49. Accordingly, the wife’s application fails and must be dismissed. The injunction granted by Singer J will remain in force. The block in relation to that part of the proceeds of sale in excess of the sum of £50,000 will, of course, fall away as soon as the wife agrees some suitable form of security as contemplated by Singer J’s order.

50. The obvious solution – and, to speak plainly, the solution which should have been obvious from the moment that Singer J’s order was received by the wife’s solicitors, though even as late as when they were writing their letter of 21 July 2009 it seems to have eluded them and their client – is for the wife to agree that the sum of £50,000 be paid into a joint account in the names of her solicitors and the father-in-law’s solicitors, or alternatively be retained by her solicitors in their client account on a suitable professional undertaking, in either case to abide the determination (whether by agreement between the parties or order of the court) as to the net amount of the costs payable by the wife to the father-in-law.

51. I should add that this is a matter which, as between the wife and the father-in-law, concerns only them. It has nothing whatever to do with the husband, albeit that the wife, subject to his bankruptcy, may have a claim over as against him. But, as between her and the father-in-law, it is the wife who, in accordance with the terms of my order, has to bear the consequences of the husband’s insolvency. Her liability to the father-in-law is not capped in the amount (if any) which she recovers from the husband’s trustees in bankruptcy. And, contrary to what seems to be suggested by the terms of the proposed agreement set out by her solicitors in their letter of 21 June 2009, there is no reason at all why any security she provides in substitution for the injunction granted by Singer J should cease upon a future event – the final distribution by the trustees in bankruptcy of what may be a sum which is inadequate to meet the wife’s liability to the father-in-law – which so far as concerns her liability to him is completely irrelevant.

52. In order to avoid yet further costs, the question of the costs since Singer J made his order was argued out before me at the end of the hearing, even though I had not at that stage announced my decision.

53. In my judgment this is quite plainly a case where costs should follow the event, with the consequence that the wife must pay the father-in-law’s costs of (successfully) resisting her application, including his costs of the hearing before me on 22 July 2009. Mr Halliwell agreed that I should summarily assess the costs, and I proceed to do so.
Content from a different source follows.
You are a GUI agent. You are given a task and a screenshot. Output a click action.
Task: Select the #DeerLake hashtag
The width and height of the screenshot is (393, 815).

54. As I have said, the father-in-law’s costs are said to amount to £5,117.50. Not least because, as I have mentioned, the wife’s costs appear to be higher and, more significantly, because the hourly charging rate of the father-in-law’s solicitor is somewhat less than that of the wife’s solicitor, Mr Halliwell, being entirely realistic, was in some difficulties mounting any very significant challenge to the quantum of the father-in-law’s claim. He confined his attack to two items. First, he suggested that it had not been necessary for the father-in-law’s solicitor to spend 1 hour and 48 minutes considering the wife’s application and the affidavit in support – with the consequence, he said, that the sum of £504 (charged at £280 per hour) should be reduced accordingly. Secondly, he queried whether it was necessary for the father-in-law’s solicitor to charge for 2 hours ‘waiting and conference’ at court on 22 July 2009 in addition to the hearing itself – with the consequence, he said, that the sum of £440 (charged at £220 per hour) should be reduced accordingly.

55. Without necessarily accepting that there is any real substance in either of these objections, I propose to assess the costs summarily in the figure of £5,000 (inclusive of VAT).